Somewhere in one of the Turing threads it was indicated that intersection tests could be replaced by custom code, although I think performance was given as a reason to stay with the built-in methods if possible. Assuming custom code means the shader reverts to using the SIMD hardware like AMD's method would be doing all the time, that might be a reason why Nvidia's first available implementation is more autonomous.
I would assume Nvidia did evaluate reordering and coalescing, all of which has some unattractive cost or unresolved complexities I'd guess given their current absence. I think there's still an issue with GPUs trying to expand their processing into an uncomfortable middle-ground in terms of divergence and complexity where their wide hardware and limited straightline performance is not ideal, and might encourage higher clocks that other workloads could scale better with more SIMD hardware.

3dilettante · Jan 3, 2020

anexanhume said:
AMD has been looking at this a while. This is a paper from 2014 in which they propose modifying the ALUs for only a 4-8% area increase. The propose 4 traversal units per CU. This is a 1-for-1 match to the number of TMUs, which is exactly where the hardware resides in more recent AMD patents on ray tracing.

https://pdfs.semanticscholar.org/26ef/909381d93060f626231fe7560a5636a947cd.pdf

This is proposed changes to Hawaii (R-290X). With Navi's enhanced caches, I would think it's already more suitable to the modifications described.

Here's their latest patent:

http://www.freepatentsonline.com/20190197761.pdf

There is an element from the proposed modified Hawaii that bore some similarity in my interpretation to the biased-index access unit and crossbar in the patent I discussed previously.

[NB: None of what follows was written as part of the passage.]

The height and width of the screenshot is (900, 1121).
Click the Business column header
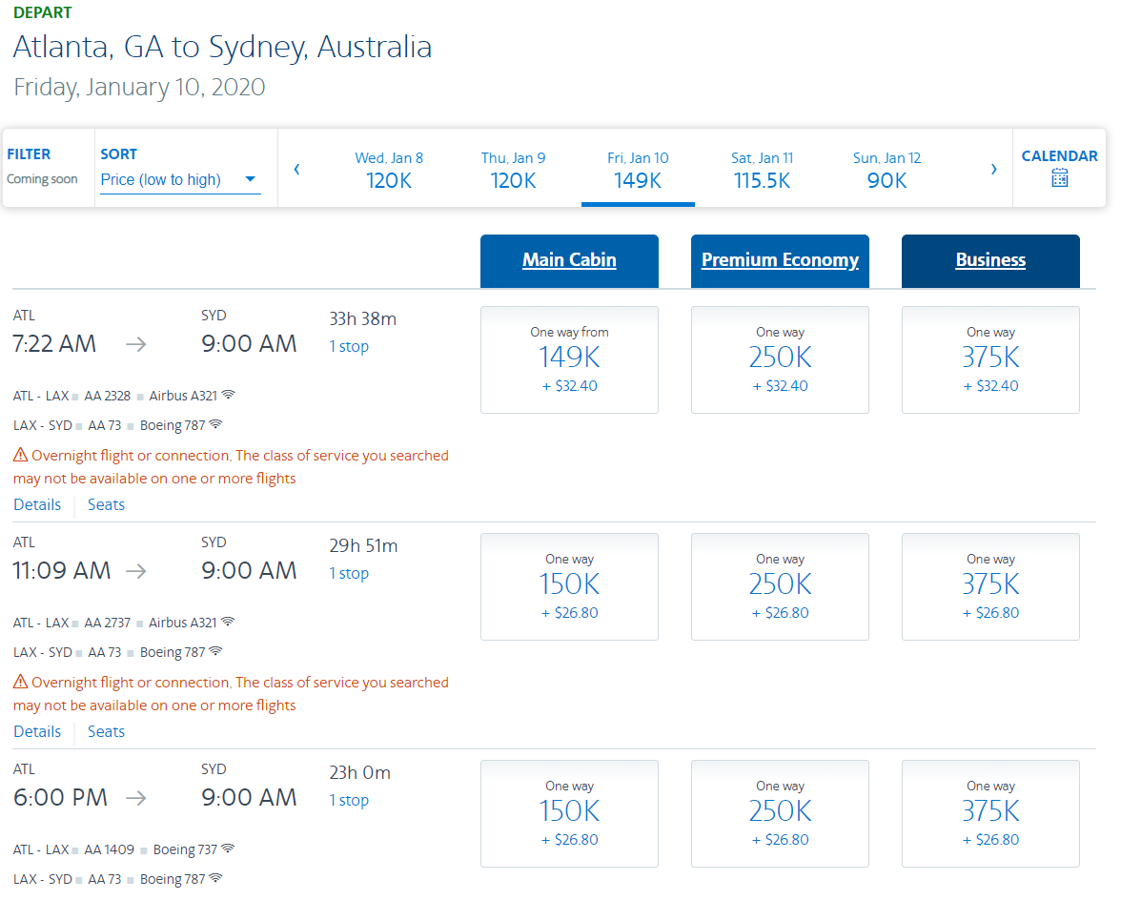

A ray's data was stored across the register banks, and a transpose unit was used to load the data in a way that the SIMD hardware could better use it, which provided better bandwidth for ray evaluation and avoided losing storage and bandwidth due to divergence.
The change in CU layout and functionality was much more heavyweight than that paper.
There's a concession in the TMU patent to the less than ideal fit that ray traversal and evaluation has for the SIMD hardware with the addition of a corner-turn register in the TMU, which takes intersection engine results and turns them back into a lane-based format so that the SIMD hardware can do something with it. Divergence is not considered an issue while in the TMU, but it comes back as a possible concern after every node evaluation. RDNA does seem better off in this regard than GCN if only because its wavefronts can go to 32 and it doesn't take 4 cycles per instruction.
I think this is still a case where some intermediate execution domain might make sense, or some way to co-issue work to a limited extent or allow concurrent evaluation that doesn't put as many bubbles in the vector path (be it a scalar-like domain or maybe SFU-like concurrent execution).

JoeJ · Jan 3, 2020

3dilettante said:
Nvidia has historically been hostile to OpenCL or non-Cuda compute

The most surprising of my performance comparisons was Kepler and Fermi being 2x faster in OpenCL than with OpenGL. (The comparison with AMD was against that better performance.)
This although OpenGL has indirect dispatch, which should have helped a lot in my case.
Seems NV did more investment in OpenCL than expected, or their OpenGL compilers were just bad - at least for me.
This was motivation to post such perf results quite often in forums, in the hope to get feedback on other API comparison experience like Cuda vs. OpenCL, but never got any.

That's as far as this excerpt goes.